Justin: And all these answers and stuff like that come out. Well, how come you don't like do anything around that subject, even as a hobby? Anything like that. Well, you know, I'm scared, or all these different things like that. So for me, I had to realize that, okay, I don't have a sense of fear about doing any of it. I have the wrong, I feel like motivation right now. So, once I got rid of that part of it and then I said, okay, I'm doing everything now because I wanna see everybody happier. Right? I think if we have a happier world, I think there's this connection to that where ultimately it will drive more purpose in people's lives, which will ultimately lead to like less crime and less people being all upset and mad in the world and then it will lead to less depression it'll lead to all these things because when you have the happiness meter at a heightened space, right? And that can be through careers, through your family and relationships, friends, all those different things like that, you know, all those various factors, when they're all at a high space, it's really difficult to walk through the world in a dysfunctional matter. So, for me, what happened after I made that click, I instantly went into just like, Tunnel vision mode on the vision but it was so much more refreshing because while I was working prior, now I feel more energized and more refreshed because now I see a real purpose at the end that didn't involve myself, it involved everyone else.

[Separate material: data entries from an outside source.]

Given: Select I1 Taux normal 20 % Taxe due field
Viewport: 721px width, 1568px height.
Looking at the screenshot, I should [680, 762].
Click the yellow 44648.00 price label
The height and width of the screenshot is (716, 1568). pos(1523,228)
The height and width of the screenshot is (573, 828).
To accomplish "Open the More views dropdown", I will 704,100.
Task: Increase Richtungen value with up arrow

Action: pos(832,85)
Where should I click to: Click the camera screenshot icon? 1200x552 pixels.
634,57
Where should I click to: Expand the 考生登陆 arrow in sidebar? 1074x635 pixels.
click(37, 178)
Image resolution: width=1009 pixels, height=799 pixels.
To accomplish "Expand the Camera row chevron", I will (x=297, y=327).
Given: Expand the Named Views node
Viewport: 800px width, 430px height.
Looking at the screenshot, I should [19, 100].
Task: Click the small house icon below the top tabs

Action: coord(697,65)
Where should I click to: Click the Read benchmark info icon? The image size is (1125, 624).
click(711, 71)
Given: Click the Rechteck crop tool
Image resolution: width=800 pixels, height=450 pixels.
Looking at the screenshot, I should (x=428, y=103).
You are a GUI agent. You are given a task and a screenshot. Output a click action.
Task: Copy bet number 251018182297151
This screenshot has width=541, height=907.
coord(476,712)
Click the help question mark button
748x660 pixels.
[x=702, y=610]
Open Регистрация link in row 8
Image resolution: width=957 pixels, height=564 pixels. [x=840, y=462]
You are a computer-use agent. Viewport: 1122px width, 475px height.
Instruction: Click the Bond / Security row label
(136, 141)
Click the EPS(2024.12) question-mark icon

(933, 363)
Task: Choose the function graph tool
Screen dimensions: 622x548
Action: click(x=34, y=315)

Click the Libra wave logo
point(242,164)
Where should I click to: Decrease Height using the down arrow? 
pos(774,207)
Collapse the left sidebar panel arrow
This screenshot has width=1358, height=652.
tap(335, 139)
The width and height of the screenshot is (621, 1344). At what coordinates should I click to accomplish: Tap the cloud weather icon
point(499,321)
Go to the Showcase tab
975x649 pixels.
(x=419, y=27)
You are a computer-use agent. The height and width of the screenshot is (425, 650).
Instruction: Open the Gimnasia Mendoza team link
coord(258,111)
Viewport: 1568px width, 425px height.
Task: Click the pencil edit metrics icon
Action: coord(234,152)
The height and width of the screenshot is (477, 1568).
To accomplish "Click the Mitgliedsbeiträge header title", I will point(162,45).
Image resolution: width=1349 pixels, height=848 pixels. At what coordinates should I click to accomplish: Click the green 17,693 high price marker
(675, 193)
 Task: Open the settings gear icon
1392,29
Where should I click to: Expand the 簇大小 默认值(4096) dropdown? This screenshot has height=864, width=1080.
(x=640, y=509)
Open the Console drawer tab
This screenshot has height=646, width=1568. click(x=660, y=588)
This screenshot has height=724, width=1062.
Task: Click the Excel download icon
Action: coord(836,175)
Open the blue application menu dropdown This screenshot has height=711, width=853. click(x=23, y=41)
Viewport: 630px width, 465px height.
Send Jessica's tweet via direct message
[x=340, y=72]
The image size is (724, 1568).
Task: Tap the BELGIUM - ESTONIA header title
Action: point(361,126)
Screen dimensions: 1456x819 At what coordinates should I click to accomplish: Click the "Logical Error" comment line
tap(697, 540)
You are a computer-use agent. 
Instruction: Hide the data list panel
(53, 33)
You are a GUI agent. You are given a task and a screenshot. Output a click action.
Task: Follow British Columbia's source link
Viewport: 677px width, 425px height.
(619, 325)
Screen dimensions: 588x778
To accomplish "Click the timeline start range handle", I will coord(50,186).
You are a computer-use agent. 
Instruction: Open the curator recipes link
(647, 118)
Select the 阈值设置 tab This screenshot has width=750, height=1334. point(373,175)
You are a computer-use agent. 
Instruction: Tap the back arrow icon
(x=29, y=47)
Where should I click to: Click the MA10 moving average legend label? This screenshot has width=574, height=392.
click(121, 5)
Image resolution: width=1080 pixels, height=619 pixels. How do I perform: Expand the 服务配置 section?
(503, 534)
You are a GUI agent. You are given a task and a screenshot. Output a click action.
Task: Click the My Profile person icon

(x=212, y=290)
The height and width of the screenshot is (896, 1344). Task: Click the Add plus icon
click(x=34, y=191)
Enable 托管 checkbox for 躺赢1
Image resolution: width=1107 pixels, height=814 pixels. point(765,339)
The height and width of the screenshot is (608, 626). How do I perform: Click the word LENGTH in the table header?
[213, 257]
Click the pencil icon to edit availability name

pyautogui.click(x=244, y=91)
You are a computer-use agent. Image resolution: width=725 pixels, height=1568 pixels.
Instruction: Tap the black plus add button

Michael: Yeah. I resonate with that entirely. And one of the things that came to mind as you were saying that, I mean, there is a tremendous amount of discord in the world around people who blame their job, they blame their community, they blame their family. And I always think to myself, yeah, but what action are you taking to move forward and away from that and into something different? Gallup Polls did a research study, 83 percent of people dislike their job.
Justin: Oh yeah. I believe that.
Michael: And that tells me 83% of people are gonna die with regret.
Justin: Yep. Absolutely. What do they say, the graveyard is like the wealthiest place because so many people die with ideas and dreams that were deferred.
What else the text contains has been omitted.